AALT Technician: the Journal of AALT

Page 11

WAVY GRAVY AN ADVENTURE IN GOOGLE WAVE

BY JOEL NIELSON

Every year introduces a new web application for the struggling Library 2.0 advocate to keep up with, and 2009 was no different with the premiere of Google Wave, Google's brand new communication platform. But just what exactly is Google Wave and what does it set out to do? The amount of copy written about the program is massive, but even now there is considerable difficulty finding a definitive answer. The program is still in the middle of a closed beta test, so for the millions unable to gain access to hands-on experience with the program the waters are murkier still. However, through strenuous searching, backbreaking groundwork and exploitation of powerful connections I obtained an invitation to test the program, and I am here to report my findings to you today. The magnificence of the knowledge I shall bestow upon you! Will you shiver away from the light, huddled and chained around your fire quivering at shadows on the wall? Or will you break those chains, grasp the light in the palm of your hand, then stand tall and shake the pillars of Heaven? *cough* Okay, yeah, I'm devolving into extreme hyperbole in a sad attempt to hide the fact that in spite of my hands-on experience I'm still just as lost as ever.
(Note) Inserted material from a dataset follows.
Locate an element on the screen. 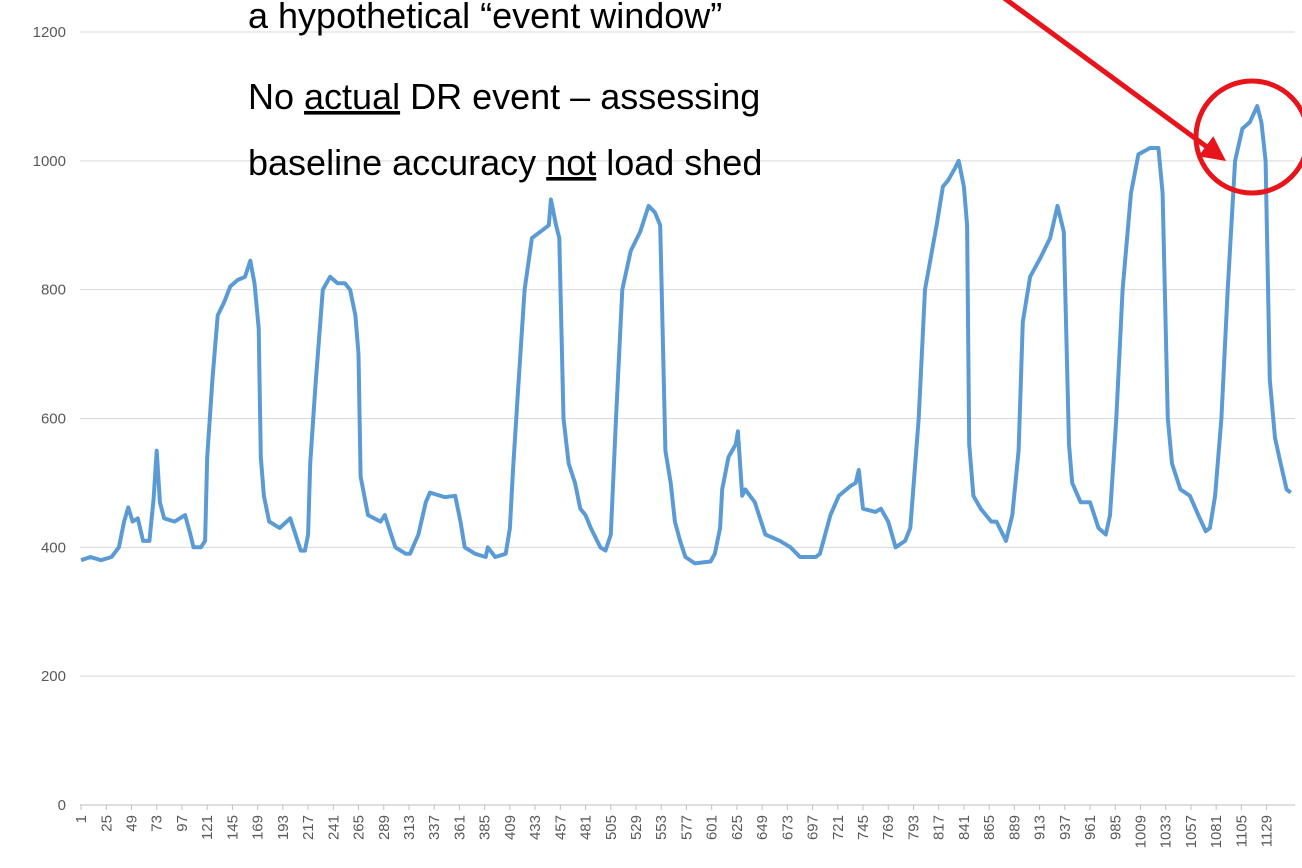  x-tick-label: 913 is located at coordinates (1040, 828).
But I do take comfort in the fact that I'm not alone. Seriously, the first message I always see from people new to service is "... Now what? What's the point of this?" The pre-release for Wave touts it as a merge between instant messaging software, collaborative wikis, social networking, and email. And when you open it for the first time... it looks just like an email application, only a lot less intuitive. It was only until I did some background research and heard one of the programmers describe it as "e-mail if e-mail were invented today" that the program was finally given some shape in my mind. See, a wave is like an e-mail. Except you can add and subtract people from the e-mail as you see fit. Oh, and instead of an endless train of CCs and Re:s that e-mail conversations between groups of people devolve into, there's one main e-mail that everybody reads. Replies to the e-mail are written on the e-mail and flippity flappity floo I'm not making sense anymore. That's what any human description of Google Wave boils down to, sadly, lips flapping in the wind trying to make a coherent sound.